(Entries taken from a collection)
+ + +

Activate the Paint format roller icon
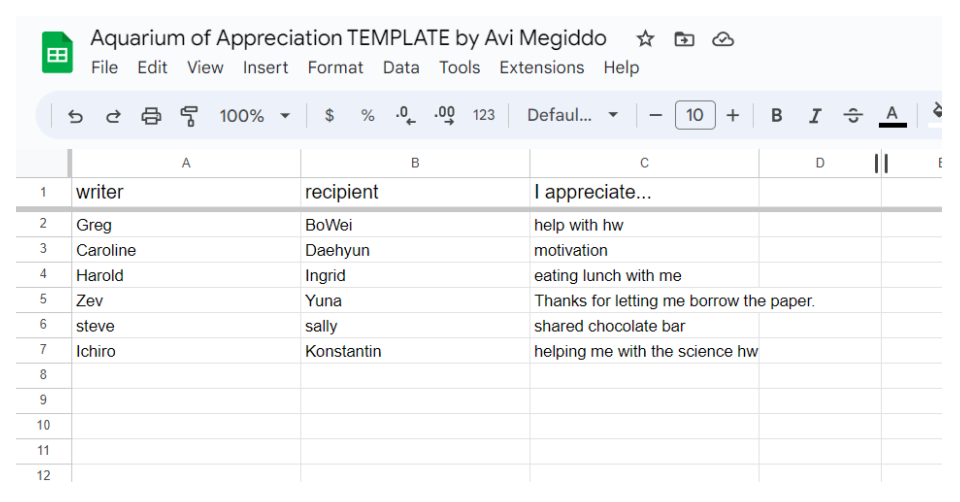This screenshot has height=502, width=960. coord(189,116)
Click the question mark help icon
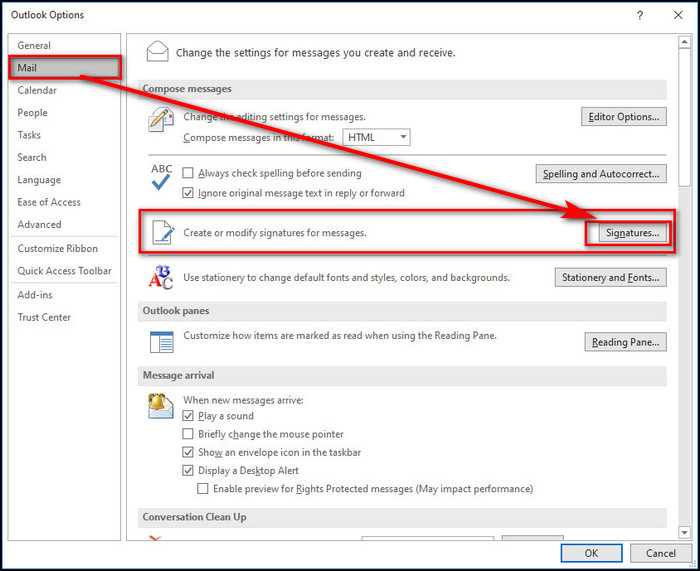 (x=639, y=15)
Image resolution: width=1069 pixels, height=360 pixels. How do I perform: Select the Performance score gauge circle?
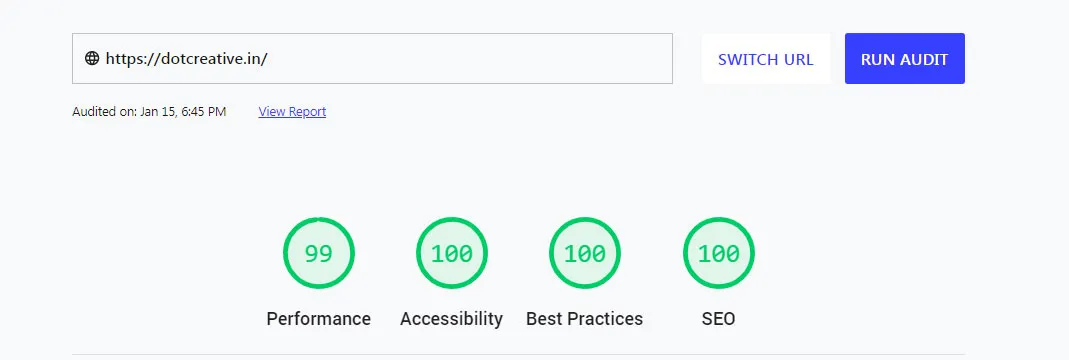pos(318,253)
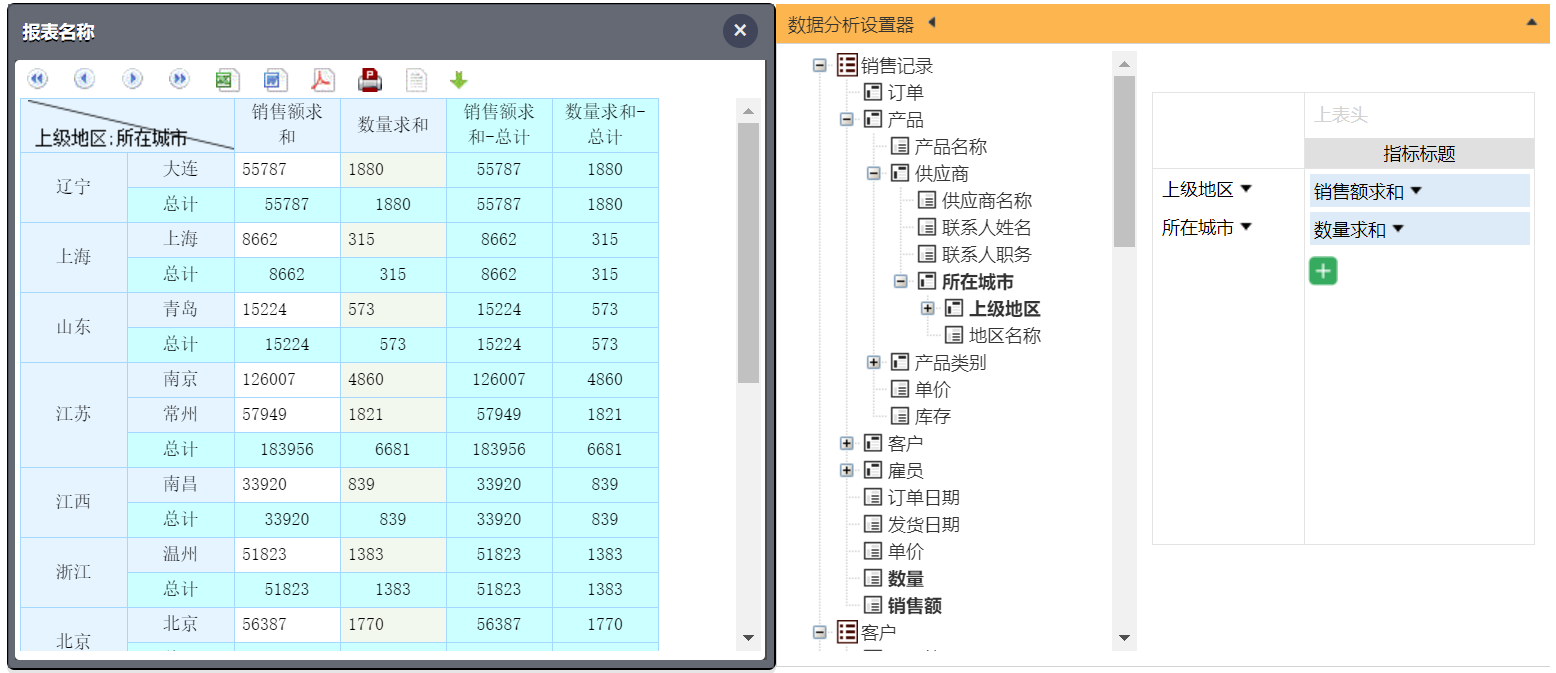Screen dimensions: 1556x673
Task: Export report as PDF
Action: click(322, 80)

+ + +

*DIRECTIONS*.
Starting at the line that contains "Image resolution: width=1069", write out every line through the final line of the entries, word for word; skip any pictures.

*SOLUTION BELOW*.
Image resolution: width=1069 pixels, height=360 pixels. How do I perform: Select the Performance score gauge circle?
pos(318,253)
Screen dimensions: 1556x673
Task: Export report as PDF
Action: click(322, 80)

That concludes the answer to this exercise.